Restate word for word the lines in the listing below, starting at the line containing "Home (24, 71)" and ending at the line containing "Decline (241, 2559)", both included; leave out the rest.

*** Dataset extract ***

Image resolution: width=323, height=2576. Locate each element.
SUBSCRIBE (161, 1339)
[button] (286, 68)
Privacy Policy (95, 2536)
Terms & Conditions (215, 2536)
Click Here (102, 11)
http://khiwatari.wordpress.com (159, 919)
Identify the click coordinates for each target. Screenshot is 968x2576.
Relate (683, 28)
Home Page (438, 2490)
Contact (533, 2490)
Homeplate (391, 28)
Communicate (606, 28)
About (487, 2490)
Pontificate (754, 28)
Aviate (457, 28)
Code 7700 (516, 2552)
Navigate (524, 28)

*** End of Dataset extract ***
*** Dataset extract ***

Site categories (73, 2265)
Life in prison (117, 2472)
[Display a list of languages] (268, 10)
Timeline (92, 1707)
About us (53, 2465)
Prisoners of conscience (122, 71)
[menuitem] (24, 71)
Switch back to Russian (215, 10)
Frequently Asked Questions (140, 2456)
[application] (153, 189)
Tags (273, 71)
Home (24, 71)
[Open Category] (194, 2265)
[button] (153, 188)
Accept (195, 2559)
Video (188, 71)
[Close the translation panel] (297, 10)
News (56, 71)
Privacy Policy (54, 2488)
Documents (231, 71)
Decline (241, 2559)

*** End of Dataset extract ***
*** Dataset extract ***

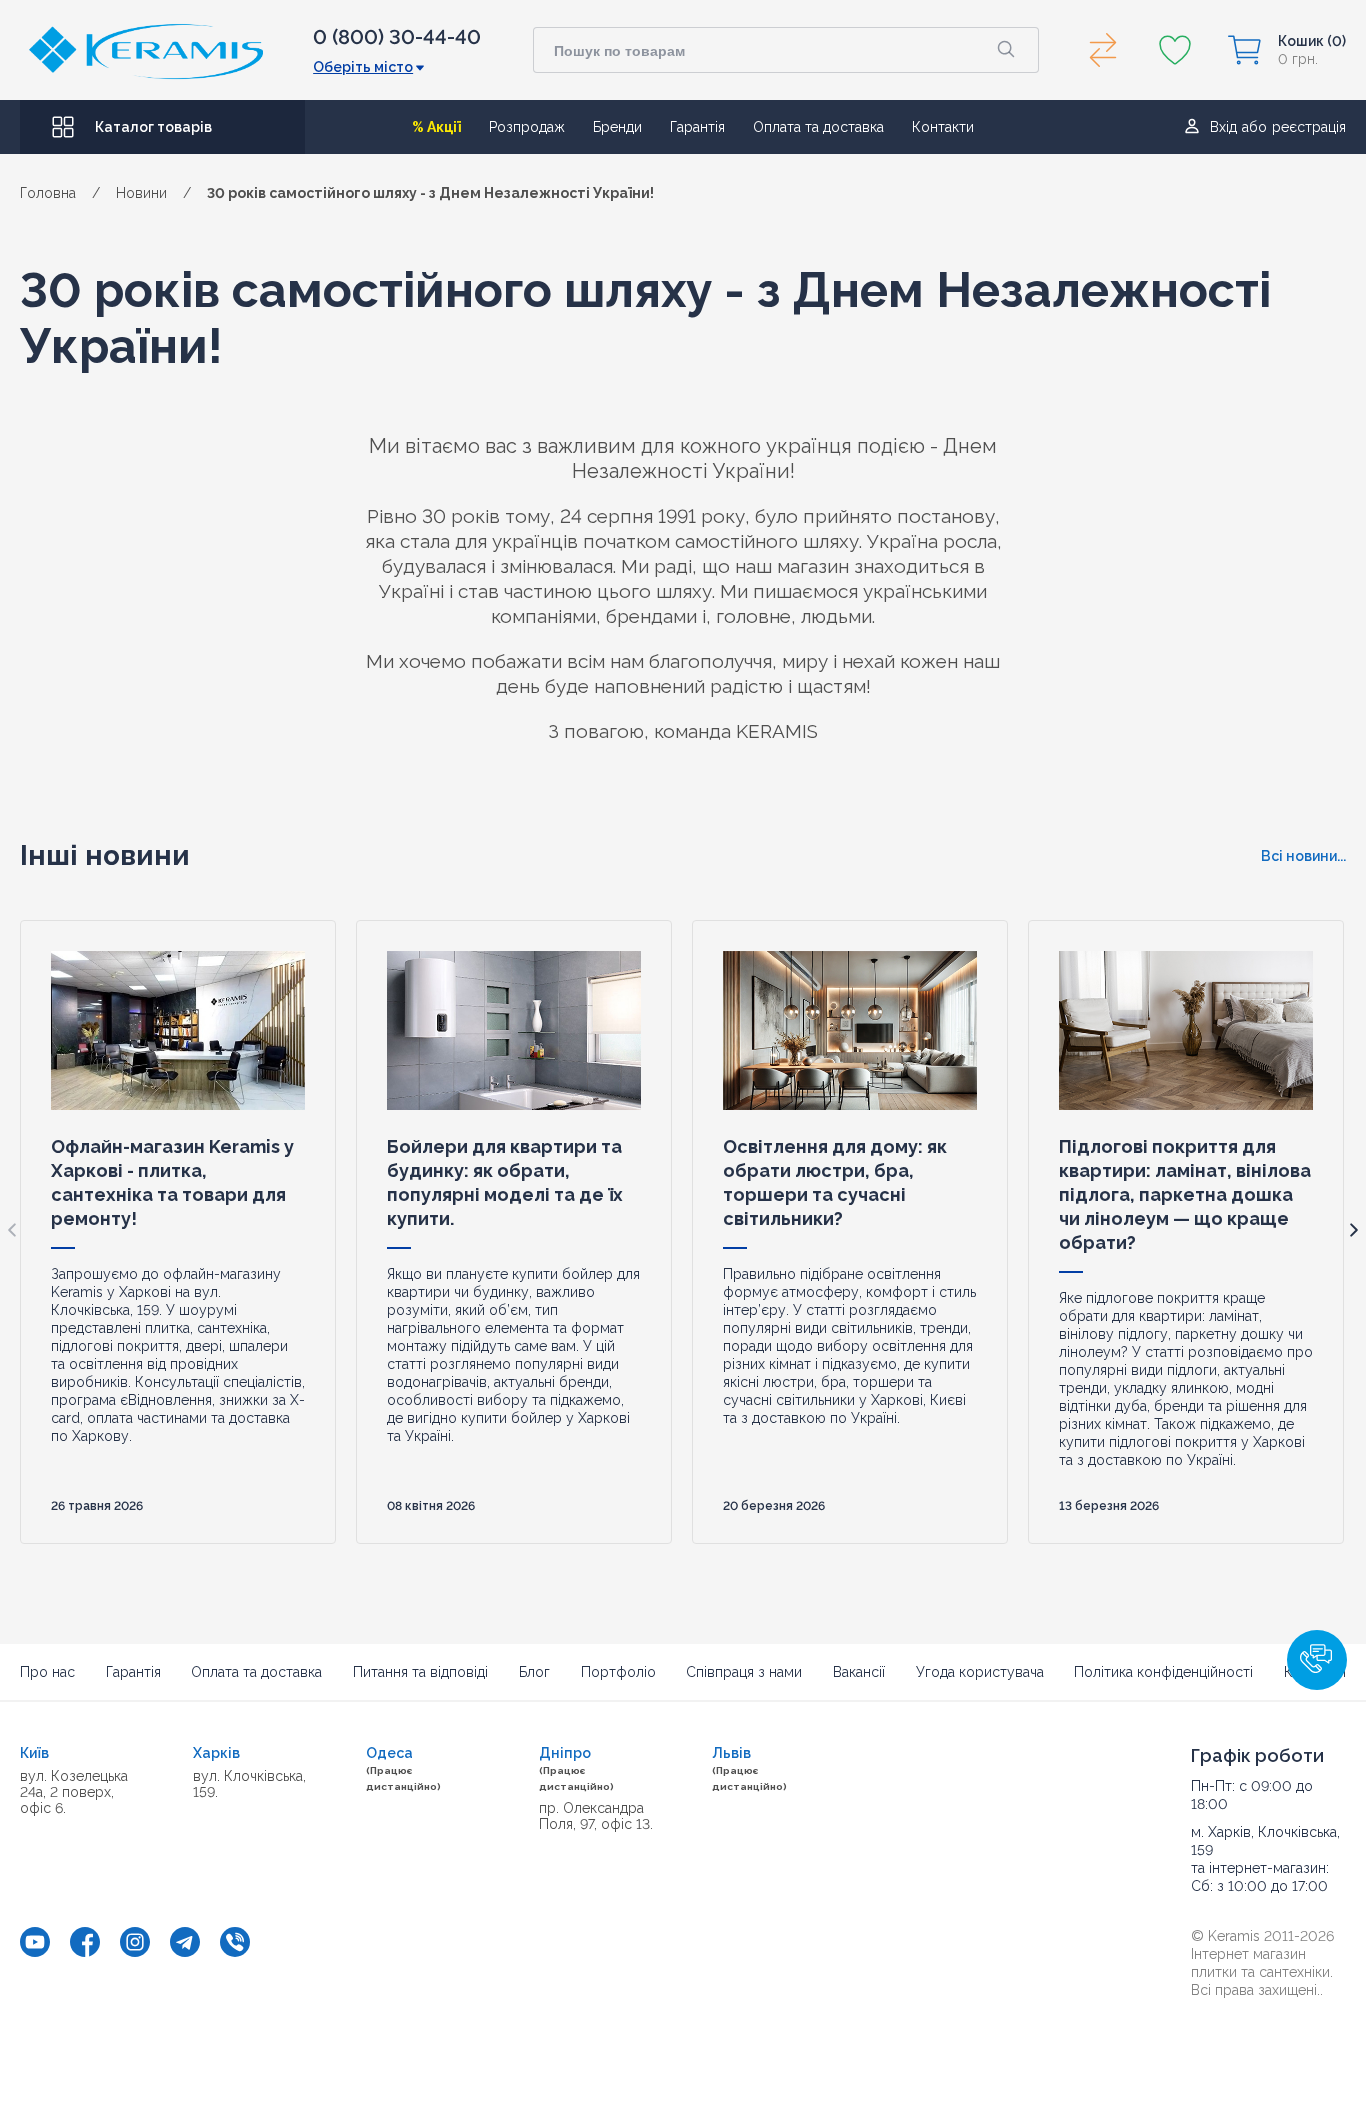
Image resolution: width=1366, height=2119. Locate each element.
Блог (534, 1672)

*** End of Dataset extract ***

> [Written response]:
Home (24, 71)
[Open Category] (194, 2265)
[button] (153, 188)
Accept (195, 2559)
Video (188, 71)
[Close the translation panel] (297, 10)
News (56, 71)
Privacy Policy (54, 2488)
Documents (231, 71)
Decline (241, 2559)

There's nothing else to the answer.